By Nicole Colson | July 26, 2002 | Page 2

WHY IS the federal government dragging its feet on the investigation of last fall's anthrax attacks?

Politicians and media "experts" immediately pointed fingers at al-Qaeda and Iraqi "terrorism" when letters laced with anthrax showed up in New York City, Washington, D.C., and Florida. Five people were killed, and 13 were infected. But the Feds' enthusiasm for investigating the attacks seems to have declined as it became clear that they were carried out by a homegrown terrorist.

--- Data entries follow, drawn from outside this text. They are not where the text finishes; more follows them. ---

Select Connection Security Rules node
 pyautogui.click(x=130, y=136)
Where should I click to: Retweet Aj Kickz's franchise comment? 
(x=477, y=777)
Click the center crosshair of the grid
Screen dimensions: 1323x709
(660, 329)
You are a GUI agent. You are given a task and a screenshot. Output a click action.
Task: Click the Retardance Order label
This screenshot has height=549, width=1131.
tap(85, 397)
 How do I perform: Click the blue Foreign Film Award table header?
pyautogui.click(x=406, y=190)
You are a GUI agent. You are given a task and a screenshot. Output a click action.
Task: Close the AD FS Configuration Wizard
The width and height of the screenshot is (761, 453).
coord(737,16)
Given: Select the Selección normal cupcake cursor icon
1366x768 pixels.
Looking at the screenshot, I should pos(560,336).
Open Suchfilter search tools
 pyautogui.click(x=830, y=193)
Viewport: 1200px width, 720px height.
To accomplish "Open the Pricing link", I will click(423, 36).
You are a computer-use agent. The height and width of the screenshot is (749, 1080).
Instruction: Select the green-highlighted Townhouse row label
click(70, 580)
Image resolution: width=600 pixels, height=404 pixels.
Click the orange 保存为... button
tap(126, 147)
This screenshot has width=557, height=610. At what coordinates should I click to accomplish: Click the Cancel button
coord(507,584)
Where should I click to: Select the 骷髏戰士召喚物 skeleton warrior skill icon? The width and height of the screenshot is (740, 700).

For months, the FBI has known that the person responsible is almost certainly a government scientist with access to military laboratories. Back in December, tests showed that the type of anthrax used was a highly refined strain of the "Ames" virus--a type of anthrax cultivated by scientists at the U.S. Army's Medical Research Institute for Infectious Diseases (USAMRIID), in Fort Detrick, Md.

Two weeks ago, the prestigious journal Science confirmed that the anthrax likely came out of USAMRIID within the past three years. According to Barbara Hatch Rosenberg, head of the Working Group on Biological Weapons of the Federation of American Scientists, only 20 labs--all in the U.S.--even have samples of Ames anthrax. And of those, only four labs contained the equipment necessary to "weaponize" it into the form that was used in the attacks.

Three of the four labs are U.S. military labs, and the fourth is a government contractor. "The FBI has surely known for several months that the anthrax attack was an inside job," Rosenberg said last February. "According to a former defense scientist, the number of defense scientists with hands-on anthrax experience and the necessary access is smaller, under 50…By now, the FBI must have a good idea of who the perpetrator is."

But it took another couple months for the FBI to investigate the obvious suspects--like a former USAMRIID scientist who apparently commissioned a study into anthrax attacks less than three years ago.

All of this leads you to wonder if the Bush administration wants to cover up the anthrax killer's government ties. This entire case stinks of hypocrisy. The U.S. government's development of the weapons-grade anthrax used last fall is a direct violation of international law and the international Biological Weapons Convention Treaty.

Washington's favorite charge against Iraq's Saddam Hussein is that he wants to build "weapons of mass destruction." But the U.S. is second to none in developing these barbaric weapons.